Showing posts with label ASIO. Show all posts
Showing posts with label ASIO. Show all posts

Friday, September 12, 2014

12-Sep-14: In Australia, the focus on home-grown terrorists gets sharper

Islamist "Black Standard" flag, symbol of Jihad and end-of-days philosophy, borne by
anti-Israel philosophers in a "rally" outside Sydney Town Hall,
July 20, 2014 [Image Source]
Follow up to our post ["09-Sep-14: In Australia, terrorism no longer as far away as it once seemed"] from Wednesday:
The Australian government on Friday elevated its terrorism threat level to the second-highest warning in response to the domestic threat posed by Islamic State movement supporters. Prime Minister Tony Abbott announced the increase from “medium” to “high” on a four-tier scale on the advice of the Australian Security Intelligence Organization. The domestic spy agency’s Director-General David Irvine warned this week that the terrorist threat level had been rising in Australia over the past year, due in part to Australians joining Islamic State to fight in Syria and Iraq. “I want to stress that this does not mean that a terror attack is imminent,” Abbott told reporters. “We have no specific intelligence of particular plots.” “What we do have is intelligence that there are people with the intent and the capability to mount attacks.” It is the first time that the threat level has been elevated above medium since the scale was introduced in 2003. [Source]
In The Age (Melbourne) today, they add some more detail:
  • Prime minister Abbott is confident that the authorities are "smarter than terrorists and would-be terrorists" and will remain "one step ahead"...
  • The new terrorism threat level will "not make any difference to daily life" for the vast majority of Australians but will mean "more security" at airports, ports, military bases, public buildings and large public events, including the upcoming AFL Grand Finals.
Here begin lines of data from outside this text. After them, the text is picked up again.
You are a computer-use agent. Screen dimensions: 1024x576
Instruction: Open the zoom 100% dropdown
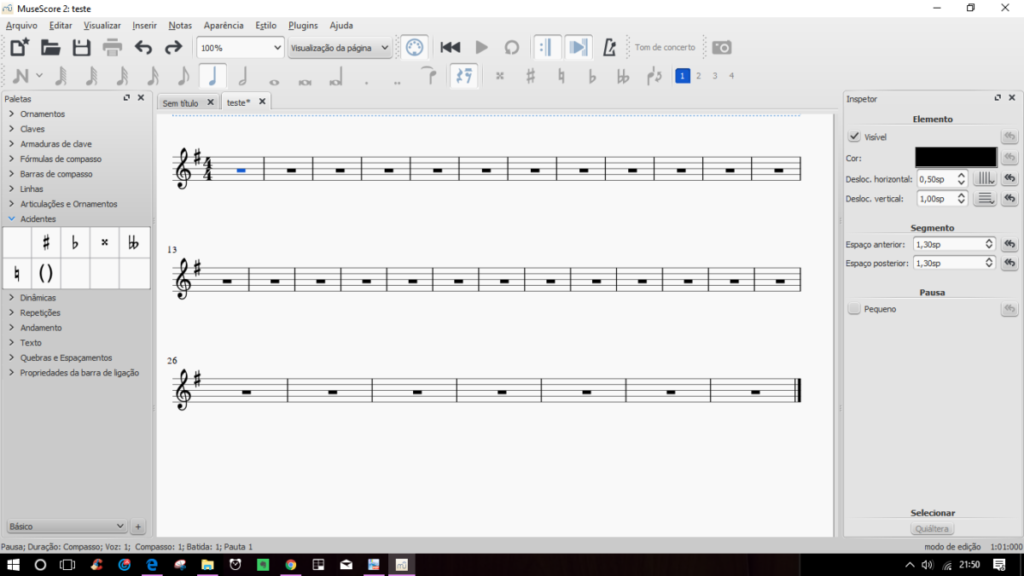(240, 47)
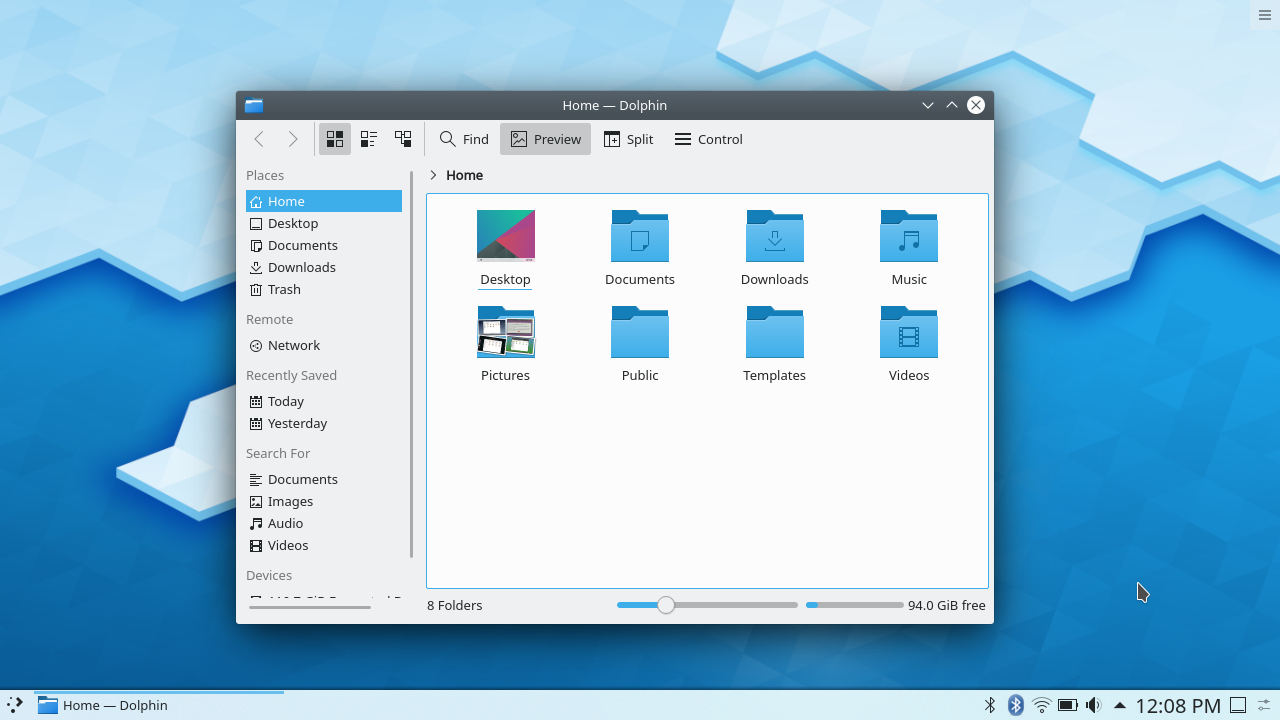Expand the breadcrumb chevron before Home
Viewport: 1280px width, 720px height.
[431, 175]
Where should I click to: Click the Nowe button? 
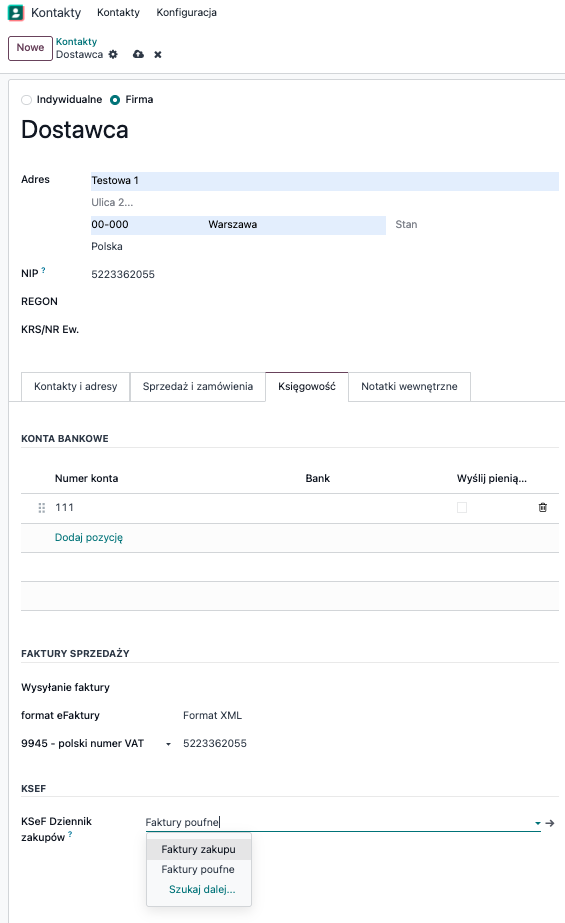coord(30,48)
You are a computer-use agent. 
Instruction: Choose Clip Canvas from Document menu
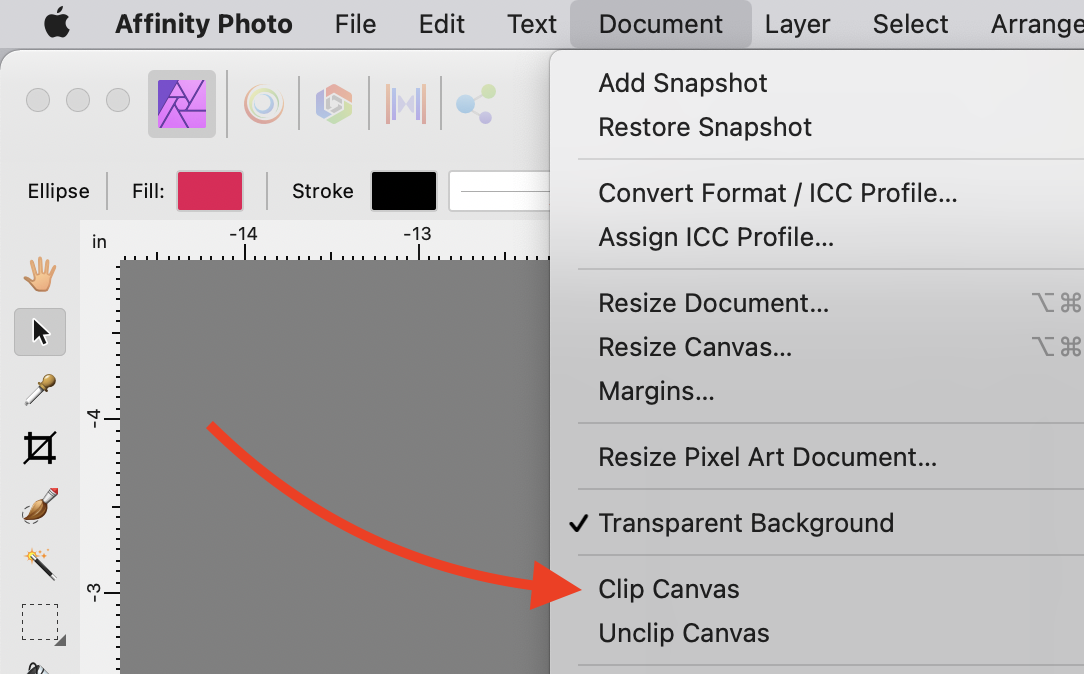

But "football fans should not be deterred from attending the games..." Acting Australian Federal Police Commissioner Andrew Colvin: "You may expect to see heightened police presence but it won't be intrusive, I'm sure..." 
  • Irvine of ASIO: "The rhetoric that is now coming out of the Middle East which is encouraging Australians to take violent action … increases the possibility of attacks here, and so we see an increase particularly in intent.. It could manifest itself in a Bali-type attack or it could manifest itself in the various other sorts of attacks from loners through to small groups to large activities..."
  • 60 to 70 Australians are among the 10,000 foreign fighters fighting alongside the terrorists in Iraq and Syria and some had already returned home. 
A report in Wednesday's The Australian says Australian security authorities are "concerned about a handful of Muslim extremists, operating in groups of three or four, who have broken away from mainstream mosques and the broader Islamic community."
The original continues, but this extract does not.